问题描述:
使用nohup … > log.txt &命令训练深度学习模型时,输出日志报错Connection to remote host was lost…
相关命令可见我的另一篇博客
如何使用远程linux服务器运行深度学习项目
具体错误:
[Errno 111] Connection refused
Traceback (most recent call last):
File "/usr/local/anaconda3/envs/p2p/lib/python3.6/site-packages/urllib3/connection.py", line 170, in _new_conn
(self._dns_host, self.port), self.timeout, **extra_kw
File "/usr/local/anaconda3/envs/p2p/lib/python3.6/site-packages/urllib3/util/connection.py", line 96, in create_connection
raise err
File "/usr/local/anaconda3/envs/p2p/lib/python3.6/site-packages/urllib3/util/connection.py", line 86, in create_connection
sock.connect(sa)
ConnectionRefusedError: [Errno 111] Connection refused
During handling of the above exception, another exception occurred:
Traceback (most recent call last):
File "/usr/local/anaconda3/envs/p2p/lib/python3.6/site-packages/urllib3/connectionpool.py", line 706, in urlopen
chunked=chunked,
File "/usr/local/anaconda3/envs/p2p/lib/python3.6/site-packages/urllib3/connectionpool.py", line 394, in _make_request
conn.request(method, url, **httplib_request_kw)
File "/usr/local/anaconda3/envs/p2p/lib/python3.6/site-packages/urllib3/connection.py", line 234, in request
super(HTTPConnection, self).request(method, url, body=body, headers=headers)
File "/usr/local/anaconda3/envs/p2p/lib/python3.6/http/client.py", line 1287, in request
self._send_request(method, url, body, headers, encode_chunked)

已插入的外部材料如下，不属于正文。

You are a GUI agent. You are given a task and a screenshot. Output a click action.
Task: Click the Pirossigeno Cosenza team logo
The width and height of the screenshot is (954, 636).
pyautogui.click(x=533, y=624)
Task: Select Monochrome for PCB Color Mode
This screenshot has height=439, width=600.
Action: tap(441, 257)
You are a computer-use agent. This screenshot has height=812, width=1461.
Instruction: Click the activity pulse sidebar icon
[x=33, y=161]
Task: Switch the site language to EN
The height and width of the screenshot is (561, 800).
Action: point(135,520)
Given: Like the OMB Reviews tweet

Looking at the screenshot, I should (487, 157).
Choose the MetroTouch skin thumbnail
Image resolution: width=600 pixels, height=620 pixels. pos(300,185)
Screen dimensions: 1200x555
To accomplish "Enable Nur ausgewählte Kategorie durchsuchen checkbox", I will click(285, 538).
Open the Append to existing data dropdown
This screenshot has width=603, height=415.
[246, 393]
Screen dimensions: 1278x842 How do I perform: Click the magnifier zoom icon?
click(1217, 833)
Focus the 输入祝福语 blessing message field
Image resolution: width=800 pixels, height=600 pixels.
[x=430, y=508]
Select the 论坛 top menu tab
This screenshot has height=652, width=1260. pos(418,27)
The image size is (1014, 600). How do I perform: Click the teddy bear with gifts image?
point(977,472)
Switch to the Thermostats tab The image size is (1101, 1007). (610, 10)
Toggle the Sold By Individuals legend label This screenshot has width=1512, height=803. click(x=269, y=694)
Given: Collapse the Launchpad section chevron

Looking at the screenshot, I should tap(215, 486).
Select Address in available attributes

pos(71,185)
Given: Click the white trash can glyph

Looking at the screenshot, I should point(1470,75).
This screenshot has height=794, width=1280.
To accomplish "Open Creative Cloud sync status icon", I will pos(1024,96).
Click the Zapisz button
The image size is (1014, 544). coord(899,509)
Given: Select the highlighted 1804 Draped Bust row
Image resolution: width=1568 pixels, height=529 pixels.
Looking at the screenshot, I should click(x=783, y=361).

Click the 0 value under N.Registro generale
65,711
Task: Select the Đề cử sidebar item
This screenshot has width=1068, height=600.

File "/usr/local/anaconda3/envs/p2p/lib/python3.6/http/client.py", line 1333, in _send_request
self.endheaders(body, encode_chunked=encode_chunked)
File "/usr/local/anaconda3/envs/p2p/lib/python3.6/http/client.py", line 1282, in endheaders
self._send_output(message_body, encode_chunked=encode_chunked)
File "/usr/local/anaconda3/envs/p2p/lib/python3.6/http/client.py", line 1042, in _send_output
self.send(msg)
File "/usr/local/anaconda3/envs/p2p/lib/python3.6/http/client.py", line 980, in send
self.connect()
File "/usr/local/anaconda3/envs/p2p/lib/python3.6/site-packages/urllib3/connection.py", line 200, in connect
conn = self._new_conn()
File "/usr/local/anaconda3/envs/p2p/lib/python3.6/site-packages/urllib3/connection.py", line 182, in _new_conn
self, "Failed to establish a new connection: %s" % e
urllib3.exceptions.NewConnectionError: <urllib3.connection.HTTPConnection object at 0x7f5bc655ce48>: Failed to establish a new connection: [Errno 111] Connection refused
During handling of the above exception, another exception occurred:
Traceback (most recent call last):
File "/usr/local/anaconda3/envs/p2p/lib/python3.6/site-packages/requests/adapters.py", line 449, in send
timeout=timeout
File "/usr/local/anaconda3/envs/p2p/lib/python3.6/site-packages/urllib3/connectionpool.py", line 756, in urlopen
method, url, error=e, _pool=self, _stacktrace=sys.exc_info()[2]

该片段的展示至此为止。